## SET EXERCISE
Render every line of the records below as a JSON list of strings, one string per line, and omit any blank lines.

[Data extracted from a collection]
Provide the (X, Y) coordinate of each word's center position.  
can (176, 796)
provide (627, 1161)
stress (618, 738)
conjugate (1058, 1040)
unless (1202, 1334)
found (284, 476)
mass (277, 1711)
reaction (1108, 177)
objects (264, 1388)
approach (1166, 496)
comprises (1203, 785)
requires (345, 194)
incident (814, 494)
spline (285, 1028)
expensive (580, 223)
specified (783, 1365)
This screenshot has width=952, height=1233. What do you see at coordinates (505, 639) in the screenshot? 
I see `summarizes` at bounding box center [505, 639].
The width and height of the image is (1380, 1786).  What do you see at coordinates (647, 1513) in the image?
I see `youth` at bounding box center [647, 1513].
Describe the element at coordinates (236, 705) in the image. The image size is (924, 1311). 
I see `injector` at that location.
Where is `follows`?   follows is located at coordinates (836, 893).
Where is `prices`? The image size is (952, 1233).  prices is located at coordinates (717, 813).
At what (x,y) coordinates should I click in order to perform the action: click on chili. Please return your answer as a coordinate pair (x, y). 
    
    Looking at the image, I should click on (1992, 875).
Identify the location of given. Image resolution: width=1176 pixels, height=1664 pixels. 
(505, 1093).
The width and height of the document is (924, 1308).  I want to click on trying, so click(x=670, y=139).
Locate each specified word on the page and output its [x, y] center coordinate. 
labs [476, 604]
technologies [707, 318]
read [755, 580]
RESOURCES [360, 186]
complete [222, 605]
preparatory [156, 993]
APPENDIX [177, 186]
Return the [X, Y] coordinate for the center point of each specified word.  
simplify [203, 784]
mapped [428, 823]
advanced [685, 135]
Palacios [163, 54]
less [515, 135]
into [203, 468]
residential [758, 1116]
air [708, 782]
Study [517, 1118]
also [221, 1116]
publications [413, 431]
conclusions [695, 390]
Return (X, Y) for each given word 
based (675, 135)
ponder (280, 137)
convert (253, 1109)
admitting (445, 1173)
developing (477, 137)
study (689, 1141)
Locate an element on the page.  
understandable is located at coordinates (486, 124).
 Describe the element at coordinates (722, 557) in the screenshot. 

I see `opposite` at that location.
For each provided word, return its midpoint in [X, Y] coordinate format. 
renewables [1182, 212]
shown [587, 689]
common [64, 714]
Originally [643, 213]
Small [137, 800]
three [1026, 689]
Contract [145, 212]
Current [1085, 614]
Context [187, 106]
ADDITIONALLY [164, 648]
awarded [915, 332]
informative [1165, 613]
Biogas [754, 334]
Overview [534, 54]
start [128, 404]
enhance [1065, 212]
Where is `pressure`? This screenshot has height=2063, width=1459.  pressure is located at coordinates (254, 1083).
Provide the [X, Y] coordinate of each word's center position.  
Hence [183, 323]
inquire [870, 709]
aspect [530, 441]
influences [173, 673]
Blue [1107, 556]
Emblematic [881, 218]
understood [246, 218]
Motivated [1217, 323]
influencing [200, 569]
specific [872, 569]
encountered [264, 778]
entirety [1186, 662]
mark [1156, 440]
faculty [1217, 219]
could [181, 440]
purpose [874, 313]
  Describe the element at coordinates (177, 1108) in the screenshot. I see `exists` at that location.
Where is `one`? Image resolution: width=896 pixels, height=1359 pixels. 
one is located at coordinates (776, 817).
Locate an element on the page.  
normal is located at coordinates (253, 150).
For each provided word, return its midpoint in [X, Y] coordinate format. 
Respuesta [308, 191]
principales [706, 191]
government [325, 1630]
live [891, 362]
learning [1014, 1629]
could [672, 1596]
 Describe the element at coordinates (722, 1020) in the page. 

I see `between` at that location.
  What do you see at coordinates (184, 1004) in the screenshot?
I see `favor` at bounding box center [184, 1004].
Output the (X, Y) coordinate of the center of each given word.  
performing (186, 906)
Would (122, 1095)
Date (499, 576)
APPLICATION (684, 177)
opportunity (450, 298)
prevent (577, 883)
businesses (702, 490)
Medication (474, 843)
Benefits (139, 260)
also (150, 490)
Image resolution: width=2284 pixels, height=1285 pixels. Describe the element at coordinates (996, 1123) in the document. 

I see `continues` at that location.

## RESULT
[
  "Provide the (X, Y) coordinate of each word's center position.  ",
  "can (176, 796)",
  "provide (627, 1161)",
  "stress (618, 738)",
  "conjugate (1058, 1040)",
  "unless (1202, 1334)",
  "found (284, 476)",
  "mass (277, 1711)",
  "reaction (1108, 177)",
  "objects (264, 1388)",
  "approach (1166, 496)",
  "comprises (1203, 785)",
  "requires (345, 194)",
  "incident (814, 494)",
  "spline (285, 1028)",
  "expensive (580, 223)",
  "specified (783, 1365)",
  "This screenshot has width=952, height=1233. What do you see at coordinates (505, 639) in the screenshot? ",
  "I see `summarizes` at bounding box center [505, 639].",
  "The width and height of the image is (1380, 1786).  What do you see at coordinates (647, 1513) in the image?",
  "I see `youth` at bounding box center [647, 1513].",
  "Describe the element at coordinates (236, 705) in the image. The image size is (924, 1311). ",
  "I see `injector` at that location.",
  "Where is `follows`?   follows is located at coordinates (836, 893).",
  "Where is `prices`? The image size is (952, 1233).  prices is located at coordinates (717, 813).",
  "At what (x,y) coordinates should I click in order to perform the action: click on chili. Please return your answer as a coordinate pair (x, y). ",
  "    Looking at the image, I should click on (1992, 875).",
  "Identify the location of given. Image resolution: width=1176 pixels, height=1664 pixels. ",
  "(505, 1093).",
  "The width and height of the document is (924, 1308).  I want to click on trying, so click(x=670, y=139).",
  "Locate each specified word on the page and output its [x, y] center coordinate. ",
  "labs [476, 604]",
  "technologies [707, 318]",
  "read [755, 580]",
  "RESOURCES [360, 186]",
  "complete [222, 605]",
  "preparatory [156, 993]",
  "APPENDIX [177, 186]",
  "Return the [X, Y] coordinate for the center point of each specified word.  ",
  "simplify [203, 784]",
  "mapped [428, 823]",
  "advanced [685, 135]",
  "Palacios [163, 54]",
  "less [515, 135]",
  "into [203, 468]",
  "residential [758, 1116]",
  "air [708, 782]",
  "Study [517, 1118]",
  "also [221, 1116]",
  "publications [413, 431]",
  "conclusions [695, 390]",
  "Return (X, Y) for each given word ",
  "based (675, 135)",
  "ponder (280, 137)",
  "convert (253, 1109)",
  "admitting (445, 1173)",
  "developing (477, 137)",
  "study (689, 1141)",
  "Locate an element on the page.  ",
  "understandable is located at coordinates (486, 124).",
  " Describe the element at coordinates (722, 557) in the screenshot. ",
  "I see `opposite` at that location.",
  "For each provided word, return its midpoint in [X, Y] coordinate format. ",
  "renewables [1182, 212]",
  "shown [587, 689]",
  "common [64, 714]",
  "Originally [643, 213]",
  "Small [137, 800]",
  "three [1026, 689]",
  "Contract [145, 212]",
  "Current [1085, 614]",
  "Context [187, 106]",
  "ADDITIONALLY [164, 648]",
  "awarded [915, 332]",
  "informative [1165, 613]",
  "Biogas [754, 334]",
  "Overview [534, 54]",
  "start [128, 404]",
  "enhance [1065, 212]",
  "Where is `pressure`? This screenshot has height=2063, width=1459.  pressure is located at coordinates (254, 1083).",
  "Provide the [X, Y] coordinate of each word's center position.  ",
  "Hence [183, 323]",
  "inquire [870, 709]",
  "aspect [530, 441]",
  "influences [173, 673]",
  "Blue [1107, 556]",
  "Emblematic [881, 218]",
  "understood [246, 218]",
  "Motivated [1217, 323]",
  "influencing [200, 569]",
  "specific [872, 569]",
  "encountered [264, 778]",
  "entirety [1186, 662]",
  "mark [1156, 440]",
  "faculty [1217, 219]",
  "could [181, 440]",
  "purpose [874, 313]",
  "  Describe the element at coordinates (177, 1108) in the screenshot. I see `exists` at that location.",
  "Where is `one`? Image resolution: width=896 pixels, height=1359 pixels. ",
  "one is located at coordinates (776, 817).",
  "Locate an element on the page.  ",
  "normal is located at coordinates (253, 150).",
  "For each provided word, return its midpoint in [X, Y] coordinate format. ",
  "Respuesta [308, 191]",
  "principales [706, 191]",
  "government [325, 1630]",
  "live [891, 362]",
  "learning [1014, 1629]",
  "could [672, 1596]",
  " Describe the element at coordinates (722, 1020) in the page. ",
  "I see `between` at that location.",
  "  What do you see at coordinates (184, 1004) in the screenshot?",
  "I see `favor` at bounding box center [184, 1004].",
  "Output the (X, Y) coordinate of the center of each given word.  ",
  "performing (186, 906)",
  "Would (122, 1095)",
  "Date (499, 576)",
  "APPLICATION (684, 177)",
  "opportunity (450, 298)",
  "prevent (577, 883)",
  "businesses (702, 490)",
  "Medication (474, 843)",
  "Benefits (139, 260)",
  "also (150, 490)",
  "Image resolution: width=2284 pixels, height=1285 pixels. Describe the element at coordinates (996, 1123) in the document. ",
  "I see `continues` at that location."
]